■ **Aufgabe 1**: Schreiben Sie aus dem Leitfaden zur Selbstanzeige den Abschnitt wörtlich ab, der mit den Worten "02. März 2010" beginnt und mit "eine Selbstanzeige möglich?" endet.

■ **Seitenauszug**:
■ ■ ■
02. März 2010
Steuer CD: Leitfaden zur Selbstanzeige (Info 2/10)
Bei einer Steuerhinterziehung oder Steuerverkürzung besteht mit der Selbstanzeige nach § 371 AO eine strafrechtliche Besonderheit, die es ermöglicht unter bestimmten Voraussetzungen, die Strafbarkeit einer vollendeten Steuerhinterziehung rückwirkend zu beseitigen.

 

Durch eine wirksame Selbstanzeige und die fristgerechte Nachzahlung der hinterzogenen Steuern kann sich der Steuerpflichtige die Straffreiheit – praktisch – erkaufen. Allerdings sind einige Regeln bei der Abgabe einer Selbstanzeige zu beachten, damit diese ihre gewünschte Wirkung entfaltet und nicht zum „Eigentor“ wird. Schlecht vorbereitet kann eine Selbstanzeige mehr Probleme schaffen, als sie löst. 

 

1. Anwendungsbereich – Für welche Steuerstraftaten ist eine Selbstanzeige möglich?
■ ■ ■
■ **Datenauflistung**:
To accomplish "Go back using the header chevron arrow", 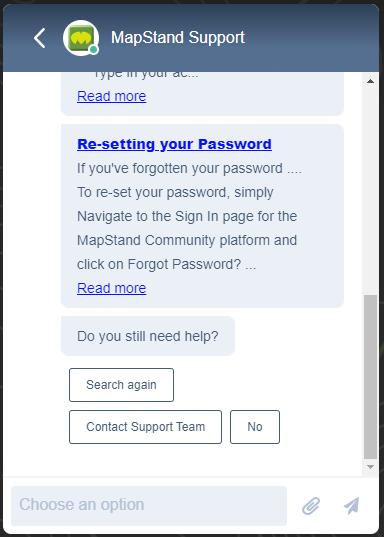I will [x=40, y=38].
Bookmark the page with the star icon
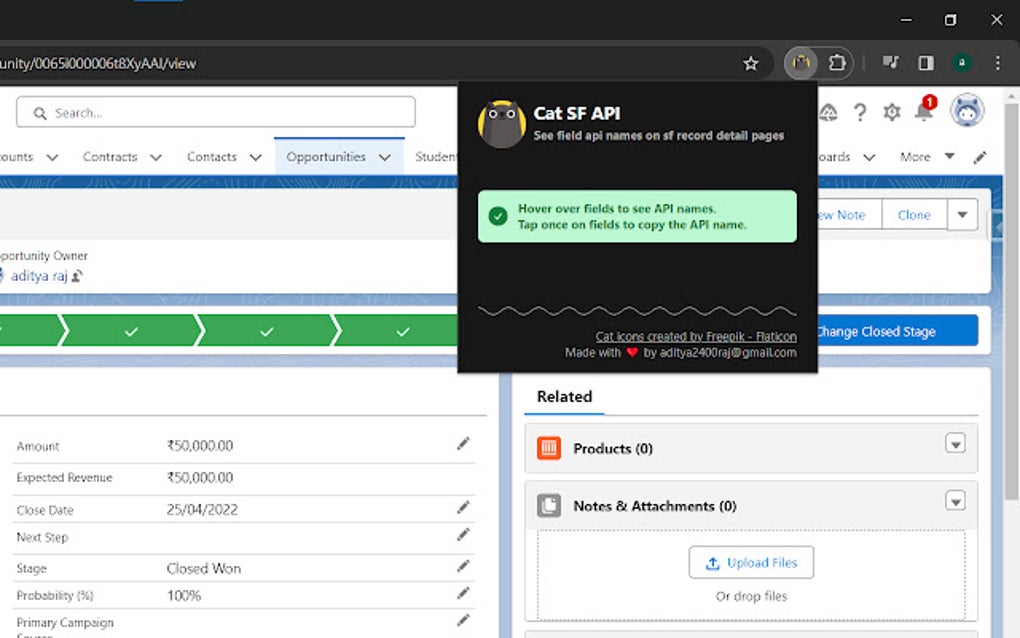 (x=751, y=62)
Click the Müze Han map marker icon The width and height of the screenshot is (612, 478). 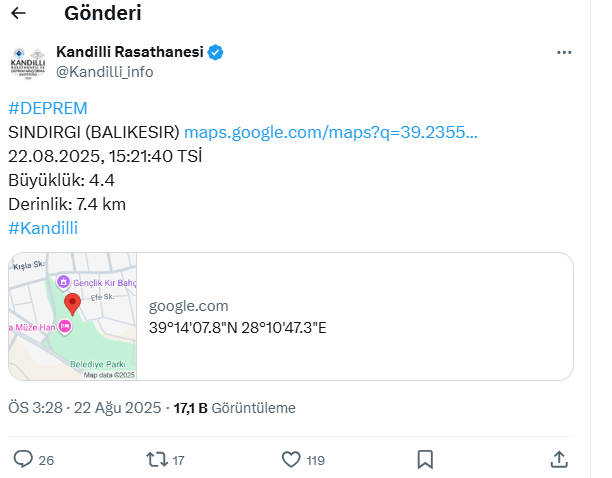(x=65, y=326)
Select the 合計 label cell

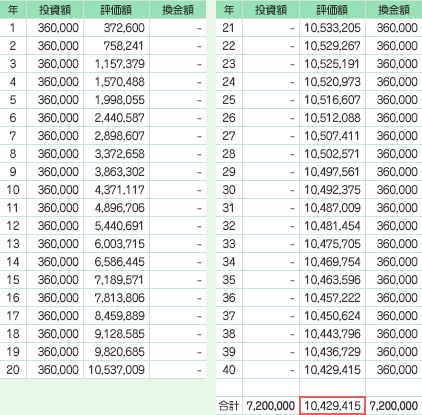tap(229, 406)
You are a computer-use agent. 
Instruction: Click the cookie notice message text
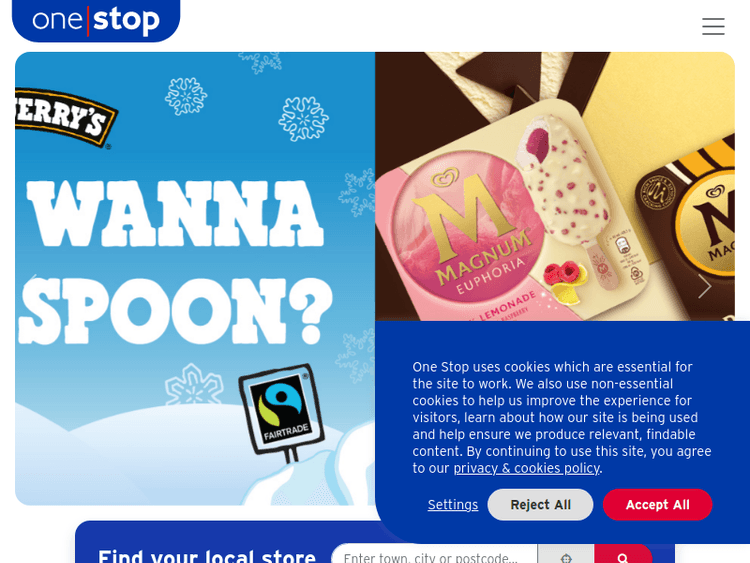562,418
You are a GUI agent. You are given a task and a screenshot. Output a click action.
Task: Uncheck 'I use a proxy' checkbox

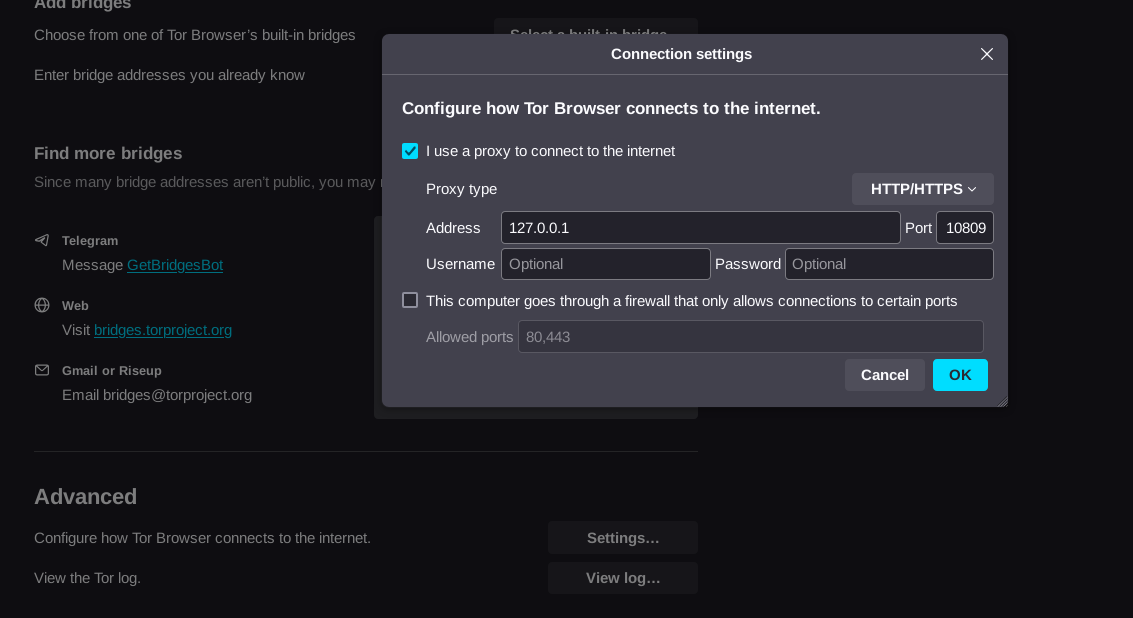410,151
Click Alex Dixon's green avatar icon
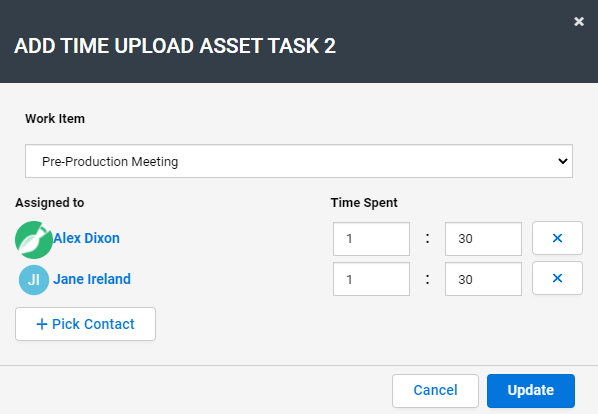The height and width of the screenshot is (414, 598). (34, 240)
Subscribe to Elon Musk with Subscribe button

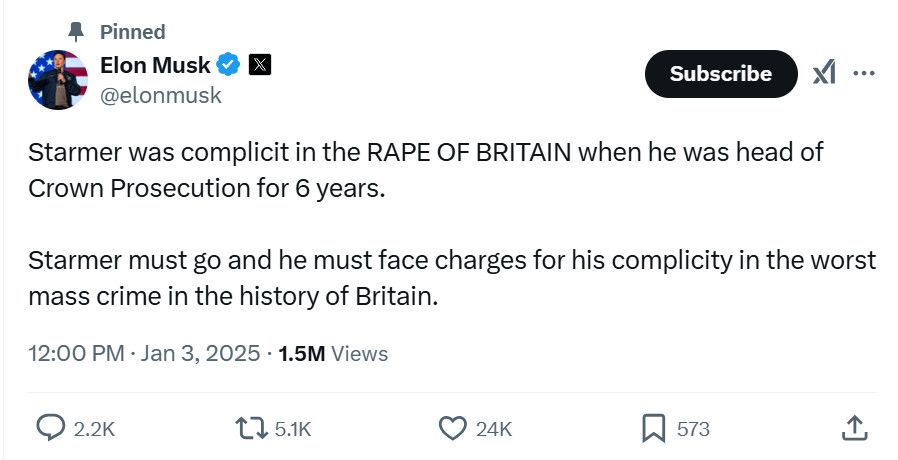pyautogui.click(x=721, y=73)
■ ■ ■
■ **Aufgabe 2**: Entnehmen Sie den Einträgen wortgetreu die Zeilen ab der Zeile mit "Select the 合計 label cell" bis einschließlich der letzten Zeile der Einträge. Lassen Sie die Bilder dabei weg.

■ **Lösung 1**:
02. März 2010
Steuer CD: Leitfaden zur Selbstanzeige (Info 2/10)
Bei einer Steuerhinterziehung oder Steuerverkürzung besteht mit der Selbstanzeige nach § 371 AO eine strafrechtliche Besonderheit, die es ermöglicht unter bestimmten Voraussetzungen, die Strafbarkeit einer vollendeten Steuerhinterziehung rückwirkend zu beseitigen.

 

Durch eine wirksame Selbstanzeige und die fristgerechte Nachzahlung der hinterzogenen Steuern kann sich der Steuerpflichtige die Straffreiheit – praktisch – erkaufen. Allerdings sind einige Regeln bei der Abgabe einer Selbstanzeige zu beachten, damit diese ihre gewünschte Wirkung entfaltet und nicht zum „Eigentor“ wird. Schlecht vorbereitet kann eine Selbstanzeige mehr Probleme schaffen, als sie löst. 

 

1. Anwendungsbereich – Für welche Steuerstraftaten ist eine Selbstanzeige möglich?

■ **Lösung 2**:
Select the 合計 label cell

tap(229, 406)
You are a computer-use agent. 
Instruction: Click the cookie notice message text
562,418
You are a GUI agent. You are given a task and a screenshot. Output a click action.
Task: Uncheck 'I use a proxy' checkbox

410,151
Click Alex Dixon's green avatar icon
The height and width of the screenshot is (414, 598). (34, 240)
Subscribe to Elon Musk with Subscribe button

pyautogui.click(x=721, y=73)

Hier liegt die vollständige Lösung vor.